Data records
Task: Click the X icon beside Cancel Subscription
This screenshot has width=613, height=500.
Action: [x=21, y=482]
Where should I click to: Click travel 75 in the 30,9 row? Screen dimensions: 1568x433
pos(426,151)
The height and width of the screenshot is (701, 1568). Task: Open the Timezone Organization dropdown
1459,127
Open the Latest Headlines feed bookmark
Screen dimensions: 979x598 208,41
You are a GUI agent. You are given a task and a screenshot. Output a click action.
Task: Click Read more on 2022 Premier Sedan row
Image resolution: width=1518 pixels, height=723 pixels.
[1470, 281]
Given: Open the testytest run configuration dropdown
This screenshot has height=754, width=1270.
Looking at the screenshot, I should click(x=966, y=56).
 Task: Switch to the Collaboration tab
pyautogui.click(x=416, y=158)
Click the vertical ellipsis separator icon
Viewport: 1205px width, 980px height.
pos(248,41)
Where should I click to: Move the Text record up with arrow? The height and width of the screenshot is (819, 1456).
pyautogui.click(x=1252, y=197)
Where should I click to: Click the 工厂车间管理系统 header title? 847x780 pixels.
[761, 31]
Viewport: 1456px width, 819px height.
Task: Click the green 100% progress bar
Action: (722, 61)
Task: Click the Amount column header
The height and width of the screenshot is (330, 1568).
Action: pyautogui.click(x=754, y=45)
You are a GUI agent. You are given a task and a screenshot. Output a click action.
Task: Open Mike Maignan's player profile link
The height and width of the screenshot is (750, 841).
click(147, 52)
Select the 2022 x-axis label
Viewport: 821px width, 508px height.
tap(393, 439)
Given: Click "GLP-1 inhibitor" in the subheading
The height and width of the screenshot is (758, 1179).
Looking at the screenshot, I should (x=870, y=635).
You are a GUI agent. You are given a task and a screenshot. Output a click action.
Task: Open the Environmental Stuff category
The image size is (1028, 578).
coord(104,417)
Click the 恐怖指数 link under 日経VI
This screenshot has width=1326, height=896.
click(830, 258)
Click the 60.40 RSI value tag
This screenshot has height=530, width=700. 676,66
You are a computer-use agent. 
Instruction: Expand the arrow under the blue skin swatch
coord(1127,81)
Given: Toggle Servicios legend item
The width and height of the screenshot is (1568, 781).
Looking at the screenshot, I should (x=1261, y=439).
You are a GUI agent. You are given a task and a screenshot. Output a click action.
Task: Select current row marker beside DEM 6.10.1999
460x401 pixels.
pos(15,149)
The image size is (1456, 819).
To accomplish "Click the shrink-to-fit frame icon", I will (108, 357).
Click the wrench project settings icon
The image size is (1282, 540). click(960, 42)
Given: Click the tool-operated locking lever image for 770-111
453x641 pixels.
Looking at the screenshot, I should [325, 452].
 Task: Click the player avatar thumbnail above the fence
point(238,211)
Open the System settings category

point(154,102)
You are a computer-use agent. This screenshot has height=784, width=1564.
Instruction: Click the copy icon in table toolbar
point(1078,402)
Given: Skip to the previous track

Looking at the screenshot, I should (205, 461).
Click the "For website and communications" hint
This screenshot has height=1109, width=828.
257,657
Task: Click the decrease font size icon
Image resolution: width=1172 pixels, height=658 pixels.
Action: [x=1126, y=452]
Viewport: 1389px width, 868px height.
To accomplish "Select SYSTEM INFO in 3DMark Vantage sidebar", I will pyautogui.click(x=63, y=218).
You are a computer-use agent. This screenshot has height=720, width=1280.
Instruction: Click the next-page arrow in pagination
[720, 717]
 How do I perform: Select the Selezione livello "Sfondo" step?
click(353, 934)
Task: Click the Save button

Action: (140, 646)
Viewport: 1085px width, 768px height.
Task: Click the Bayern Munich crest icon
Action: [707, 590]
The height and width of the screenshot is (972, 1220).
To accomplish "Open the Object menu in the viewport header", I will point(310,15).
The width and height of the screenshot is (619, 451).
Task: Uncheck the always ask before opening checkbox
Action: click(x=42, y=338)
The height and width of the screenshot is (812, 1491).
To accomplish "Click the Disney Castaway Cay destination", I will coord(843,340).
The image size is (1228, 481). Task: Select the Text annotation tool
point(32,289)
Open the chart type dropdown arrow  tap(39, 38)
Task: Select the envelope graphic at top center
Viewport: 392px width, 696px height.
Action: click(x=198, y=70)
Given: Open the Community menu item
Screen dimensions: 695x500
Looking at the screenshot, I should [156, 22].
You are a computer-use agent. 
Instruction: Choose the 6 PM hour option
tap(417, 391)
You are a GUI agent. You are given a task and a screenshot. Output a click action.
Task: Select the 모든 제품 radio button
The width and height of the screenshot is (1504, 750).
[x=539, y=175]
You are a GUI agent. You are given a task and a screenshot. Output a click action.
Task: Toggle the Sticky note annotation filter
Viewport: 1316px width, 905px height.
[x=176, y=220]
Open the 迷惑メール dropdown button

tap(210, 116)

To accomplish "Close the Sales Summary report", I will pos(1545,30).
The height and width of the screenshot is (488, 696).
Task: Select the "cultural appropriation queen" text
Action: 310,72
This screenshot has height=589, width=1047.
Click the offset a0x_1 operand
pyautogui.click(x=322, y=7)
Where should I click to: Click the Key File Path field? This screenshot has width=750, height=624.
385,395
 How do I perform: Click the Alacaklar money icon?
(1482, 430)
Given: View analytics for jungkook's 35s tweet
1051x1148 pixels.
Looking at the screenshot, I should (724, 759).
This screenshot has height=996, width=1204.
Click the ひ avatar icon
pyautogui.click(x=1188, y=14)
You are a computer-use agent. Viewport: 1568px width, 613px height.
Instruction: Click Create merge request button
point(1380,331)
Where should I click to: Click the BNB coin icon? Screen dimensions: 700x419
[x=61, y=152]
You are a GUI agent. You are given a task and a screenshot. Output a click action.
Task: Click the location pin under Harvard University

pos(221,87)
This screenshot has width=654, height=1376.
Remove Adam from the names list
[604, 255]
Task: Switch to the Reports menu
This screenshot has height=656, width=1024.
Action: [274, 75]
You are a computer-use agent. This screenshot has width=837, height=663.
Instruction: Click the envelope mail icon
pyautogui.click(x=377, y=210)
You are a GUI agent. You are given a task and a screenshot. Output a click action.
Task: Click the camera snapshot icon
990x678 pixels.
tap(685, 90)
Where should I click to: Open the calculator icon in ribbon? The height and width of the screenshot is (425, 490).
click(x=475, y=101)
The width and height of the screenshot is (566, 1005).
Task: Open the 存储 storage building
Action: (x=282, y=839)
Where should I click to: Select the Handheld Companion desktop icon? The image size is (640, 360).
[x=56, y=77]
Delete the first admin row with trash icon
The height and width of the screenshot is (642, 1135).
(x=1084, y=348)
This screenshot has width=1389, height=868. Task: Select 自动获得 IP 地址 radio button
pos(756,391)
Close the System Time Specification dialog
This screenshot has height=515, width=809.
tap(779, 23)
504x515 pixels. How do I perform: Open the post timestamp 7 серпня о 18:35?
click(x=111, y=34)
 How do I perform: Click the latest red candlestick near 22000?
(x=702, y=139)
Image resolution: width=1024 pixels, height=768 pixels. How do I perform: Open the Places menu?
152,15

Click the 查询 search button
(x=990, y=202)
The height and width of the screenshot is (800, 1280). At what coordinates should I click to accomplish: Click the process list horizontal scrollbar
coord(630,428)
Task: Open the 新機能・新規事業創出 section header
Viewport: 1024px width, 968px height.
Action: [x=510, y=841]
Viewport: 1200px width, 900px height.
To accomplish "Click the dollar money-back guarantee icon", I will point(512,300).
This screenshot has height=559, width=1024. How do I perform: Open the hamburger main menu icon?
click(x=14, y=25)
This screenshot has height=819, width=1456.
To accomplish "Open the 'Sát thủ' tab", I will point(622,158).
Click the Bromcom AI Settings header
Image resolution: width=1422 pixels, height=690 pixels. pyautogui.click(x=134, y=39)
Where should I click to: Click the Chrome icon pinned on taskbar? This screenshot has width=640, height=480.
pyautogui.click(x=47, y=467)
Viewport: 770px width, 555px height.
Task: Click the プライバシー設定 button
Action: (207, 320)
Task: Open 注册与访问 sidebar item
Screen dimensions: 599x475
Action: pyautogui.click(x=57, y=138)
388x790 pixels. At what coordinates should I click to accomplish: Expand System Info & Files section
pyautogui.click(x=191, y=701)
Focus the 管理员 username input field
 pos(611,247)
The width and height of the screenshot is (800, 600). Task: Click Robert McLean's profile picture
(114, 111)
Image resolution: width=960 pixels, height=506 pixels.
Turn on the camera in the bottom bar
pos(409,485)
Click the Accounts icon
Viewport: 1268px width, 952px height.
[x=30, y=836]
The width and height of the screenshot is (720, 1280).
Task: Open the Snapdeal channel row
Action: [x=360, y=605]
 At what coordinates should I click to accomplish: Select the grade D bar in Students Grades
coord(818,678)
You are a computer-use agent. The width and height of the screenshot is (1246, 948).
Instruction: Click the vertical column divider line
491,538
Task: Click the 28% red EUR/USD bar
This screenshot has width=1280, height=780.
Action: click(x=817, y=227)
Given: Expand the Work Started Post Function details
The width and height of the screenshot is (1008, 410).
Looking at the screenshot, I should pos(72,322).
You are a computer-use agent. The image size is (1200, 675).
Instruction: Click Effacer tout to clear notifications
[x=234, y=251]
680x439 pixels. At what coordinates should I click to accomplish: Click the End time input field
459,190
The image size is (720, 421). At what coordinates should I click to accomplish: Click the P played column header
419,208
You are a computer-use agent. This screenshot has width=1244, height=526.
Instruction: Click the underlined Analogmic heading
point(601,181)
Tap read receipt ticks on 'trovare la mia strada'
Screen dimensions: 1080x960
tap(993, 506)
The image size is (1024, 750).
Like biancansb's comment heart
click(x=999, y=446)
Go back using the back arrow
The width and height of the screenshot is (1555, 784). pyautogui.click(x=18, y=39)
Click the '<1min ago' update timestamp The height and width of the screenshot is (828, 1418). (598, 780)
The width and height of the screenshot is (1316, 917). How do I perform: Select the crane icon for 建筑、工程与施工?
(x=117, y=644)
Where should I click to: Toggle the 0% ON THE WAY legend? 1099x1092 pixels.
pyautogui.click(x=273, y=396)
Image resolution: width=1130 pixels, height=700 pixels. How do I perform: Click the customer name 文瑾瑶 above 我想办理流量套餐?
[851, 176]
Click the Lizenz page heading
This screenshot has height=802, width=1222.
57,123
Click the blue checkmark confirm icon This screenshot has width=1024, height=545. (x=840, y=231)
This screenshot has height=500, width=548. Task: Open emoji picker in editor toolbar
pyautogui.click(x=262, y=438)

Aim of the exercise
Please give back, exactly as it stands above, the stretch from the line with "Task: Select the envelope" through the line with "Task: Select the 모든 제품 radio button", and no line outside it.

Answer below
Task: Select the envelope graphic at top center
Viewport: 392px width, 696px height.
Action: click(x=198, y=70)
Given: Open the Community menu item
Screen dimensions: 695x500
Looking at the screenshot, I should [156, 22].
You are a computer-use agent. 
Instruction: Choose the 6 PM hour option
tap(417, 391)
You are a GUI agent. You are given a task and a screenshot. Output a click action.
Task: Select the 모든 제품 radio button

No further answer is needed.